From: Discovery and molecular basis of subtype-selective cyclophilin inhibitors
Dose response curves for B52 against a, CypB E121S mutant and b, CypA E81S/K82R double mutant, with residue tables for important dicarboxylate proximal residues. Mutated residues are underlined. B52 inhibits both CypB and CypA mutants that have the appropriate ‘CypD’ gatekeeper residues at similar potency values compared to wild-type CypD. c, Dose response curves for B32 against wild-type CypD and CypD mutants shown in the table. Two mutations to remove positively charged residues K118 and R124 restore inhibition potency of amine derivative B32. d, Structure of B32. For CypD, CypA, and CypB wild-type IC50 data with B52, values reflect mean ± s.d. of four independent replicates (each comprising three technical replicates).
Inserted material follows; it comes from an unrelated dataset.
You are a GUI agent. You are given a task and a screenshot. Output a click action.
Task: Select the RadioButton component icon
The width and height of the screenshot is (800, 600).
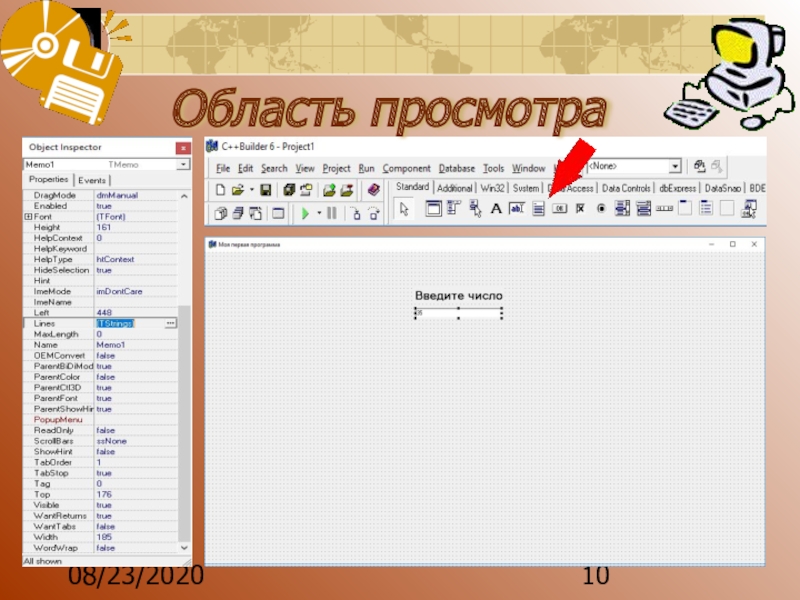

Graphs show a representative single independent replicate (Independent replicate 1 is shown, containing three technical replicates) with data points and error bars reflecting mean ± s.d. of individual assays at one dose. Further independent replicates are shown in Supplementary Fig. 18b-c. All other IC50 values reflect mean ± s.e.m. of three technical replicates, with data points and error bars reflecting mean ± s.d. of individual assays at one dose.